>>>
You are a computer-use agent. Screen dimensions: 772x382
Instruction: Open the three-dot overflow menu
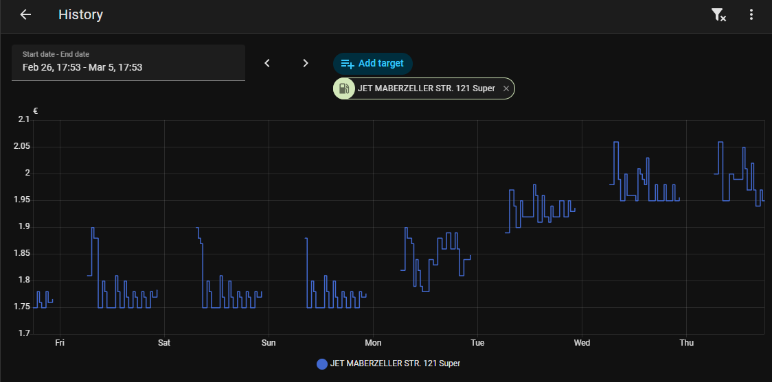pyautogui.click(x=751, y=15)

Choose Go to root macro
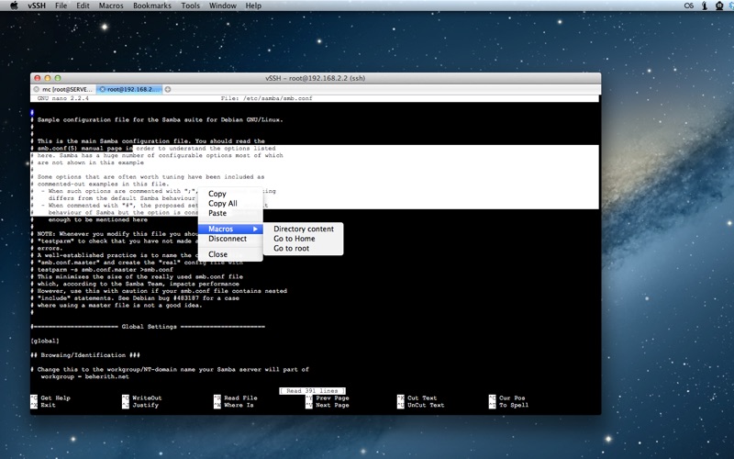click(x=292, y=249)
<<<
### Written instruction
Write out all the lines above again, requests included, and raise every coordinate in the answers by 65. Leave the pictures out.

### Reply
You are a computer-use agent. Screen dimensions: 772x382
Instruction: Open the three-dot overflow menu
pyautogui.click(x=816, y=80)

Choose Go to root macro
click(x=357, y=314)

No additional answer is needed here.